Now an all remixes album of Hybrid Theory is slated to hit stores with many versions of Linkin Park tunes remixed by artists such as Jay Gordon, The Chemical Brothers, and many other huge names. Staind's Aaron Lewis will lend his voice to a remix of "Crawling" where the framed voice behind "Outside" adds vocal harmonies to Chester's performance. Linkin Park is shooting for a May release date for the record. After wrapping up their Projekt Revolution tour, presumable to finally get to work on that second album of theirs, Chester joined a league of vampires, at least in spirit.

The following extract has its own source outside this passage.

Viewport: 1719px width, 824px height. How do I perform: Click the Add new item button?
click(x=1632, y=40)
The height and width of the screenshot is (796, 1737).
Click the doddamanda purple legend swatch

Chester lent his voice to Korn singer Jon Davis' work on the soundtrack to the movie version of Anne Rice's novel, Queen of the Damned. The film's plot features a vampire named Lestat who becomes an 8o's rock star. Originally, Davis and former Oingo Boingo keyboard player Richard Gibbs co-wrote the song that the Lestat character would sing in the film, with the intention that Davis would provide the vocal parts. When Davis' record company had a problem with this, veteran rocker Jeff Soto (who did the vocal bits for the soundtrack to Rock Star) was slated to take Davis' place, but now the soundtrack features famed singers such as Marilyn Manson, Orgy's Jay Gordon, Disturbed's David Draiman, Static-X's Wayne Static, and finally Linkin Park's Chester Bennington, who provided his vocal talents to a song called "System." In the film the songs are performed by the Lestat character, with his fictional band Satan's Night Out.